You scan the “Goings On About Town” and bemoan your meaningless existence in some secondary city 790 miles from any actual New Yorkers.
You get one-quarter through your first feature article (or so you assume), then peek ahead a page… and another… and another and another and another… to gauge the length.
You continue flipping to all the cartoons.
You return to your original spot and attempt half a paragraph. Then you check to ensure the coffee-shop intelligentsia haven’t glanced up from their Kindle Paperwhites, and you abandon said article at what turns out to be the 1/16th mark. It was (eleven-week-) old news anyway.
You really only read the Fiction.

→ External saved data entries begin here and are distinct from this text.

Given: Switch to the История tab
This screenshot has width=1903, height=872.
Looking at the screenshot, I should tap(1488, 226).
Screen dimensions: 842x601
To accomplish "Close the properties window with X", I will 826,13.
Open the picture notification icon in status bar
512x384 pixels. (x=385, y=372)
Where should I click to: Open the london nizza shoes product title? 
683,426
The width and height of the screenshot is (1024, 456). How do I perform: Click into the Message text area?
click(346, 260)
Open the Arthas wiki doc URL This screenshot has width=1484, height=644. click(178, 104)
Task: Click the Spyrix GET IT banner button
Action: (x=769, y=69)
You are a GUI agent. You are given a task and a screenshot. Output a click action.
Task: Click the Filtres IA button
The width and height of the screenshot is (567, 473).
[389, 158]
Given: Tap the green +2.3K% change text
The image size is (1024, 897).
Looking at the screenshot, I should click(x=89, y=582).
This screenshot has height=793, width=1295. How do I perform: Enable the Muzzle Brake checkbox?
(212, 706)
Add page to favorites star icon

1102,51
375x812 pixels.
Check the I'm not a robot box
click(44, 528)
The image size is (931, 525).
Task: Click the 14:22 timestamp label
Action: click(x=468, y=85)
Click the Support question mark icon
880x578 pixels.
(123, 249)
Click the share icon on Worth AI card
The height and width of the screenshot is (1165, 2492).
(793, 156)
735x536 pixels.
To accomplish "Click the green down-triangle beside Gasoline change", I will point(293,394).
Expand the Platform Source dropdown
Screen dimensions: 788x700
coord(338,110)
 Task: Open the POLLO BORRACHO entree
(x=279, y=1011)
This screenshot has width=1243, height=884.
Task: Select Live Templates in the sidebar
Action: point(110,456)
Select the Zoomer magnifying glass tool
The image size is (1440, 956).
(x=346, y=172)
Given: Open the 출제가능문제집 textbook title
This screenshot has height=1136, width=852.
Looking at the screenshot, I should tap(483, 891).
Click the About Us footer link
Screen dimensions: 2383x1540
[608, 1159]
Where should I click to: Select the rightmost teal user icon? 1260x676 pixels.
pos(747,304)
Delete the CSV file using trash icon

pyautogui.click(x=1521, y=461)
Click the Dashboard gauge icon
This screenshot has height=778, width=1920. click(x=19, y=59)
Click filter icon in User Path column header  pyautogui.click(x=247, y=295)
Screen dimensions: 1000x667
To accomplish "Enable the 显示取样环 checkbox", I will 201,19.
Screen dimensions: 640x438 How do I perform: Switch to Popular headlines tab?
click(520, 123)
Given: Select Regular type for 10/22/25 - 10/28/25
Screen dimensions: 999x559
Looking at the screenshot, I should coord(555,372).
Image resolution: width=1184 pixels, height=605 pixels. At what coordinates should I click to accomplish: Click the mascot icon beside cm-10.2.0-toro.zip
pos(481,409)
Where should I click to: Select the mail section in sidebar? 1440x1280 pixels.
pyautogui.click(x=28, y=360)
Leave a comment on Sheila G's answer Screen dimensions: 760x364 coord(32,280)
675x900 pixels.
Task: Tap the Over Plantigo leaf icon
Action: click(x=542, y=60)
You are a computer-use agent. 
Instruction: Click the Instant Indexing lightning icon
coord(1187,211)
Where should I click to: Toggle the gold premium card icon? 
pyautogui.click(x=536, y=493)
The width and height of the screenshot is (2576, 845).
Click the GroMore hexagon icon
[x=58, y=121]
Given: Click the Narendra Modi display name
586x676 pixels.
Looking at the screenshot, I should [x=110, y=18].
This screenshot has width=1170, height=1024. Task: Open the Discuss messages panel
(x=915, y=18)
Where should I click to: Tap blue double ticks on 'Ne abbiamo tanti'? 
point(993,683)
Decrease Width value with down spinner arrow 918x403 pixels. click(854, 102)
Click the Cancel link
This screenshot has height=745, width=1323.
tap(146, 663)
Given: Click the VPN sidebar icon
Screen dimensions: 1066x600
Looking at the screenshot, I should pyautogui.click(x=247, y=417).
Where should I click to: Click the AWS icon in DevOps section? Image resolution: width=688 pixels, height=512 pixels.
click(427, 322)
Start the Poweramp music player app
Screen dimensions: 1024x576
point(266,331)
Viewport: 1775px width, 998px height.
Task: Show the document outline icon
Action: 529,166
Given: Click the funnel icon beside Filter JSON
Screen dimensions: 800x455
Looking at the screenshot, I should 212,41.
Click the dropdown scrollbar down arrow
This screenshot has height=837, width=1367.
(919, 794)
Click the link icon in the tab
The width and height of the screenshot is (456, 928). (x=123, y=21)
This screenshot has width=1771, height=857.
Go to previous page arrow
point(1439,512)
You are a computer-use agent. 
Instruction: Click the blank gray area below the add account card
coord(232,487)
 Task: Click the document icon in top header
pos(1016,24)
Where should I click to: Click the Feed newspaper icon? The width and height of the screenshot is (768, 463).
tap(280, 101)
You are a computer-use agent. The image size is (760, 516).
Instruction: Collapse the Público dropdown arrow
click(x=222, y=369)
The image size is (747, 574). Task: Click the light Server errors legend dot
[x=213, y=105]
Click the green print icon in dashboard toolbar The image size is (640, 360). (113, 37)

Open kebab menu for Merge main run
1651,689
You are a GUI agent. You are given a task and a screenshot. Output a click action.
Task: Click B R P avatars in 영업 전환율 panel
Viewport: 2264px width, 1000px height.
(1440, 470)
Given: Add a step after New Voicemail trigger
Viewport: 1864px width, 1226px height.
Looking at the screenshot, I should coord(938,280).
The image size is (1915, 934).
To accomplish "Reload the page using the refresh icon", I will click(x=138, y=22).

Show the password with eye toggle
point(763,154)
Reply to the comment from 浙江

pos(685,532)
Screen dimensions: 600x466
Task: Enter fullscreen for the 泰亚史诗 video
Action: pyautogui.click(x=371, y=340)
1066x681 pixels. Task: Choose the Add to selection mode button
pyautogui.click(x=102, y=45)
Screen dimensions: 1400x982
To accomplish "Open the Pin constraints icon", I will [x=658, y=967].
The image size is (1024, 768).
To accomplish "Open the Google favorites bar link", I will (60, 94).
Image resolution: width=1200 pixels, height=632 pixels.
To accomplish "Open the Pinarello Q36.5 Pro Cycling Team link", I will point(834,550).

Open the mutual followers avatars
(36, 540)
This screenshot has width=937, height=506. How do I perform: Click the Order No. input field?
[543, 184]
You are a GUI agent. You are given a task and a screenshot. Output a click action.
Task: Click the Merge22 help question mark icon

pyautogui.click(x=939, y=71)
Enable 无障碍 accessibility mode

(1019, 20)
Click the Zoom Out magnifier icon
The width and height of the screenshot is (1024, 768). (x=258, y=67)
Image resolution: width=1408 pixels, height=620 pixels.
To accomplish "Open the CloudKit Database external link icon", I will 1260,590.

And “Shouts & Murmurs.”
* * *
You resist returning home to confront the rush of guilt when you must send this issue over the precipice of the recycling bin, condemning ten thousand neglected words to eternal oblivion.
So you slide the magazine onto your lap (cover displayed prominently to Kindlers in the vicinity) as you scroll through your phone’s prolific offerings of other highbrow publications, like Facebook and Tinder.
You slip in an allusion to your current New Yorker state of mind in a message to a Bumble crush. Or, why not: you announce your subscription (i.e. your high IQ and your anti-Trump pride) at the top of your profile.
You re-stack all the issues back home on your coffee table for said crush to someday notice and admire.
You begin a sentence (or two) on your date later that evening with the offhand, casual opener: “I was reading this article in the New Yorker… ”
You realize you’re stretching the definition of “reading.” And you’re OK with it.
You order a gift subscription for your brainy new Bumble beau to impress him with your sophistication—and to give yourself free access to his hand-me-down issues.
Your crush keeps the subscription but cancels your relationship, citing something about your insufferable pretentiousness (you’re not sure; you were distracted by this great New Yorker book review you were skimming).
You take perverse solace in picturing him approaching his post office box with dread for the next interminable year.
You settle onto the sofa with the shelter magazine that just arrived in the mail.